1. | The name, taxpayer identification number, address of the undersigned, and the taxable year for which this election is being made are: |
Name: | ||||
Address | ||||
Social Security Number: - - | ||||
Taxable Year: |
2. | The property which is the subject of this election is shares of common stock of (the “Stock”) of Lakeland Bancorp, Inc., a New Jersey corporation (the “Company”). |
3. | The property was transferred to the undersigned on . |
4. | The property is subject to the following restrictions: |
The above-mentioned shares may not be transferred and are subject to forfeiture under the terms of an agreement between the taxpayer and the Company. These restrictions lapse upon the satisfaction of certain conditions contained in such agreement.
5. | The fair market value of the property at the time of transfer (determined without regard to any restriction other than a nonlapse restriction as defined in § 1.83-3(h) of the Income Tax Regulations) is: $ per share x shares = $ . |
6. | For the property transferred, the undersigned did not pay any amount for the Stock. Therefore, $ (the full fair market value of the Stock stated above) is includible in the undersigned’s gross income as compensation for services. |
7. | The amount to include in gross income is $ |
The undersigned taxpayer will file this election with the Internal Revenue Service office with which taxpayer files his or her annual income tax return not later than 30 days after the date of transfer of the property. A copy of the election also will be furnished to the person for whom the services were performed. The undersigned is the person performing the services in connection with which the property was transferred.
Dated: | ||||
Taxpayer signature |
INSTRUCTIONS FOR FILING SECTION 83(B) ELECTION
Attached is a form of election under section 83(b) of the Internal Revenue Code. If you wish to make such an election, you should complete, sign and date the election and then proceed as follows:
1. Execute three counterparts of your completed election (plus one extra counterpart for each person other than you, if any who receives property that is the subject of your election), retaining at least one photocopy for your records.
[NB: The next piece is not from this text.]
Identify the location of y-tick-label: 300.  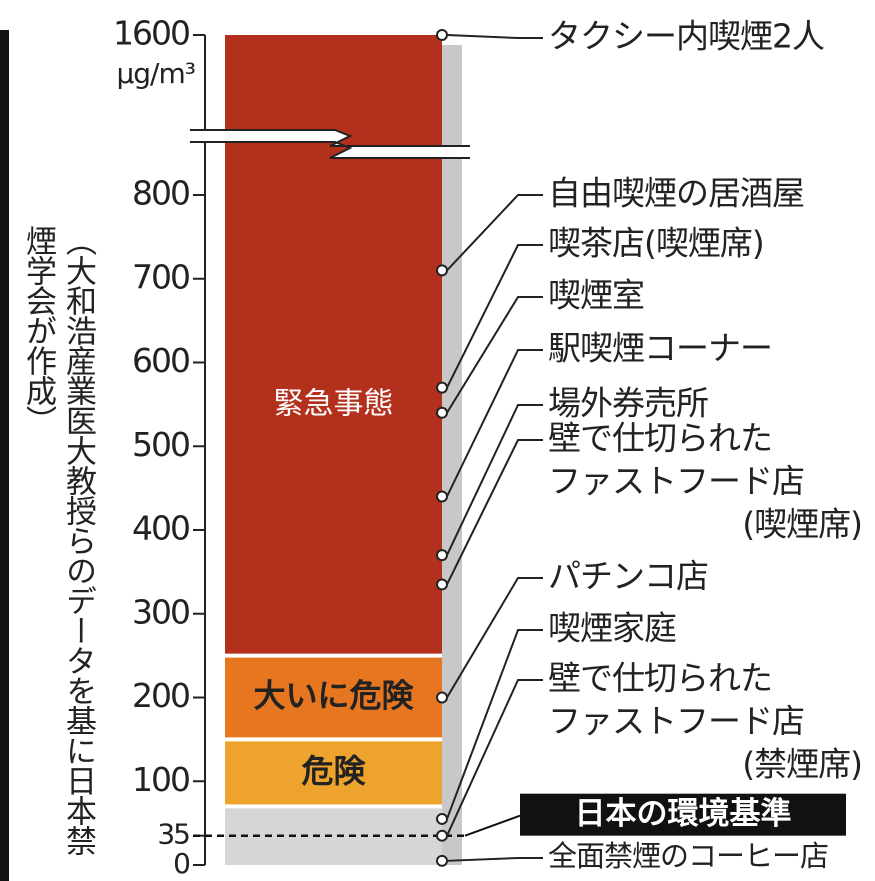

2. Send one counterpart to the Internal Revenue Service Center with which you will file your Federal income tax return for the current year (e.g., Holtsville, New York for New Jersey residents) via certified mail, return receipt requested. THE ELECTION SHOULD BE SENT IMMEDIATELY, AS YOU ONLY HAVE 30 DAYS FROM THE ISSUANCE/PURCHASE/GRANT DATE WITHIN WHICH TO MAKE THE ELECTION – NO WAIVERS, LATE FILINGS OR EXTENSIONS ARE PERMITTED.
3. Deliver one counterpart of the completed election to the Company for its files.
4. If anyone other than you (e.g., one of your family members) will receive property that is the subject of your election, deliver one counterpart of the completed election to each such person.